Directions
Could you copy out, word for word, the line that contains "Image resolution: width=800" through the line that contains "center [464, 308].", leaving out the pictures?

Provided data
---+---

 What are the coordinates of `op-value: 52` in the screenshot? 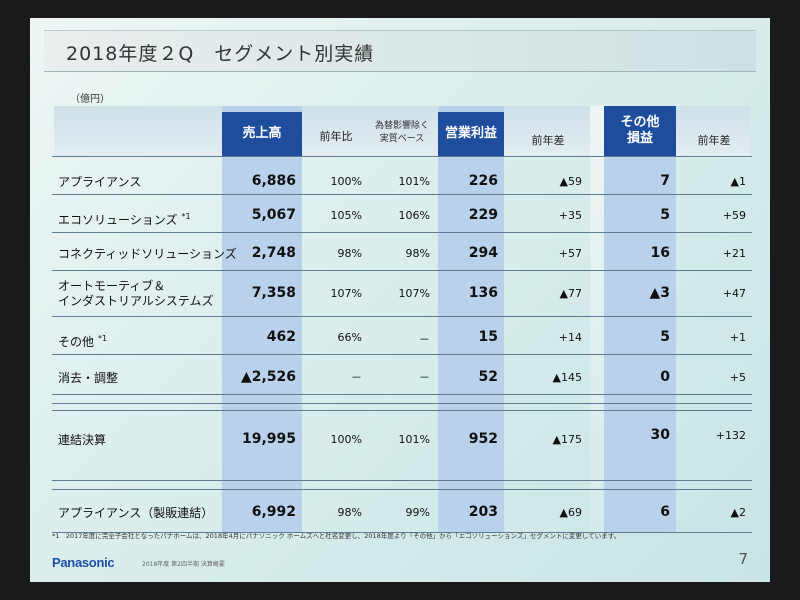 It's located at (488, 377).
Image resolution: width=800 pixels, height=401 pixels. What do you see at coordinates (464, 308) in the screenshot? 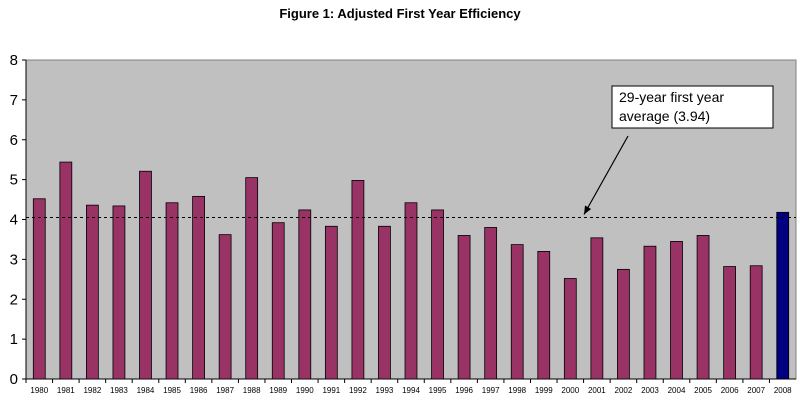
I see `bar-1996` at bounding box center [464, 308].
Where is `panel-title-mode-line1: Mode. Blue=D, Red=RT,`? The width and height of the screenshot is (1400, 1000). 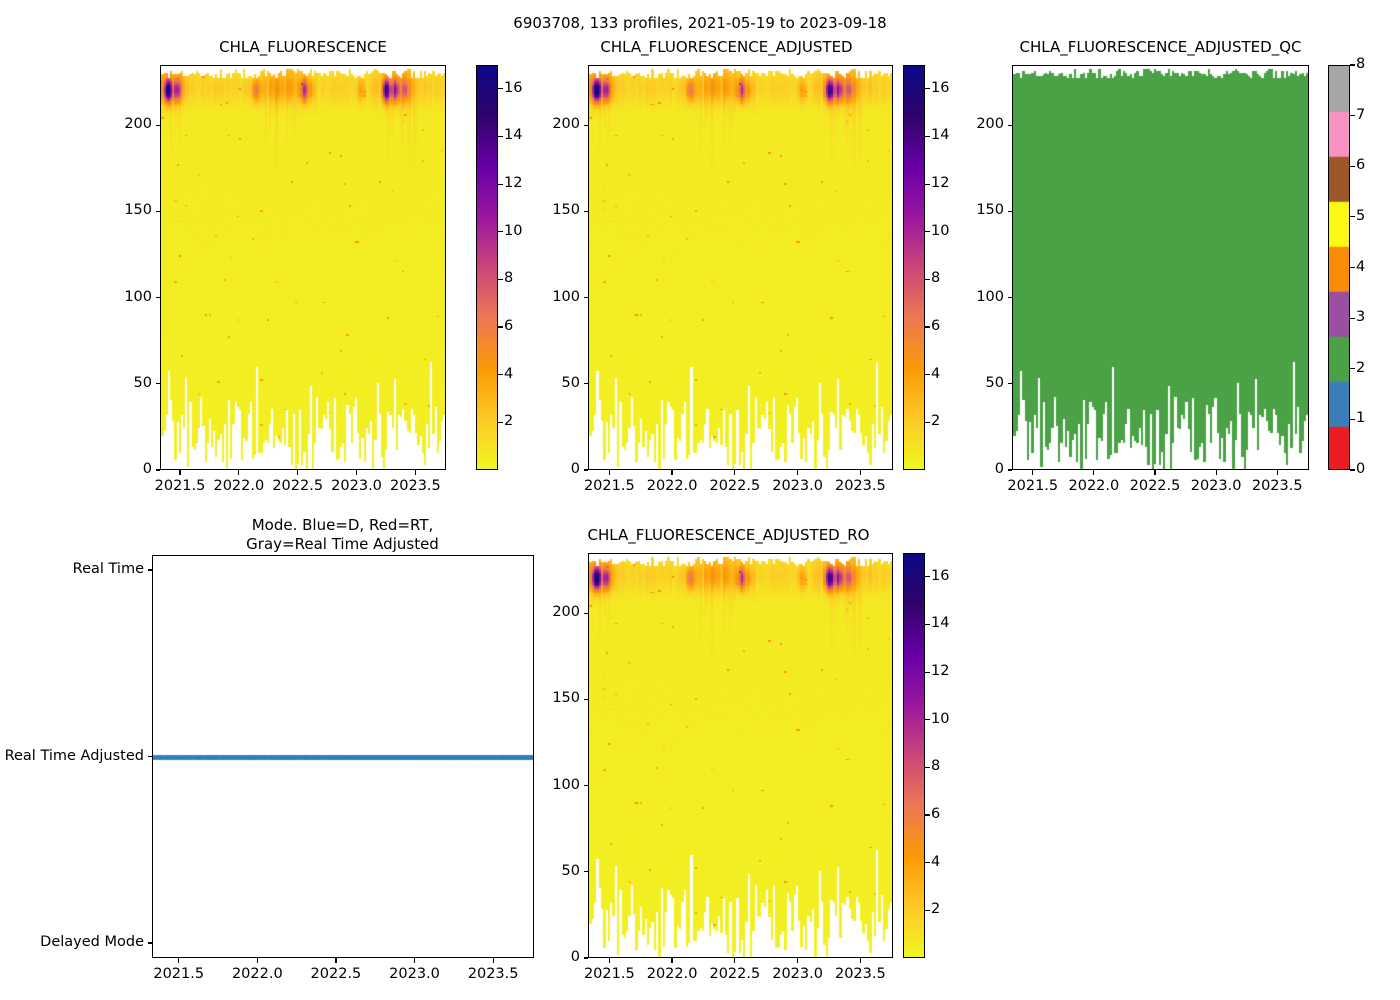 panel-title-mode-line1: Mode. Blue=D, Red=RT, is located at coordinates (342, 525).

---+---

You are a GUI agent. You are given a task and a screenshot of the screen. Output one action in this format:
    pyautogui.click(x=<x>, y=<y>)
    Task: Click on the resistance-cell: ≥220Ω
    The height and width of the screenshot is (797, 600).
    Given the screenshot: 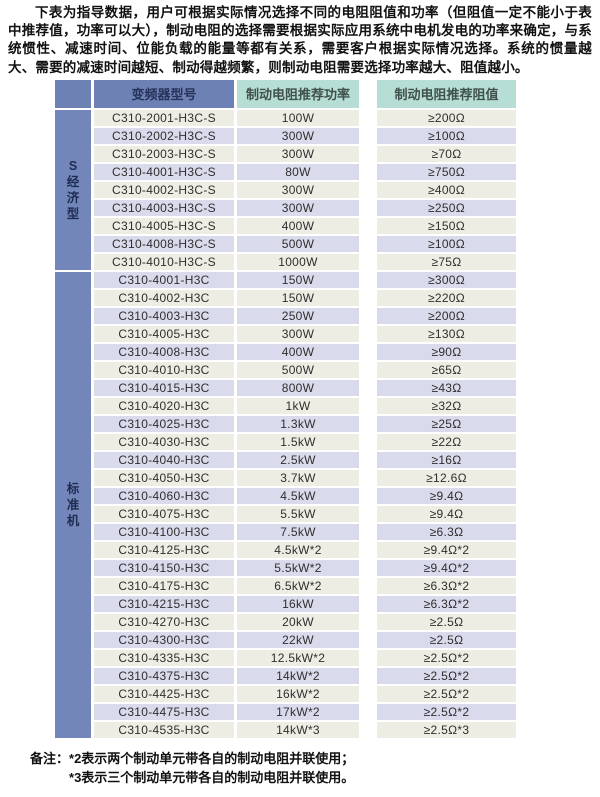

---+---

Solution to the exercise
Image resolution: width=800 pixels, height=401 pixels. What do you see at coordinates (464, 308) in the screenshot? 
I see `bar-1996` at bounding box center [464, 308].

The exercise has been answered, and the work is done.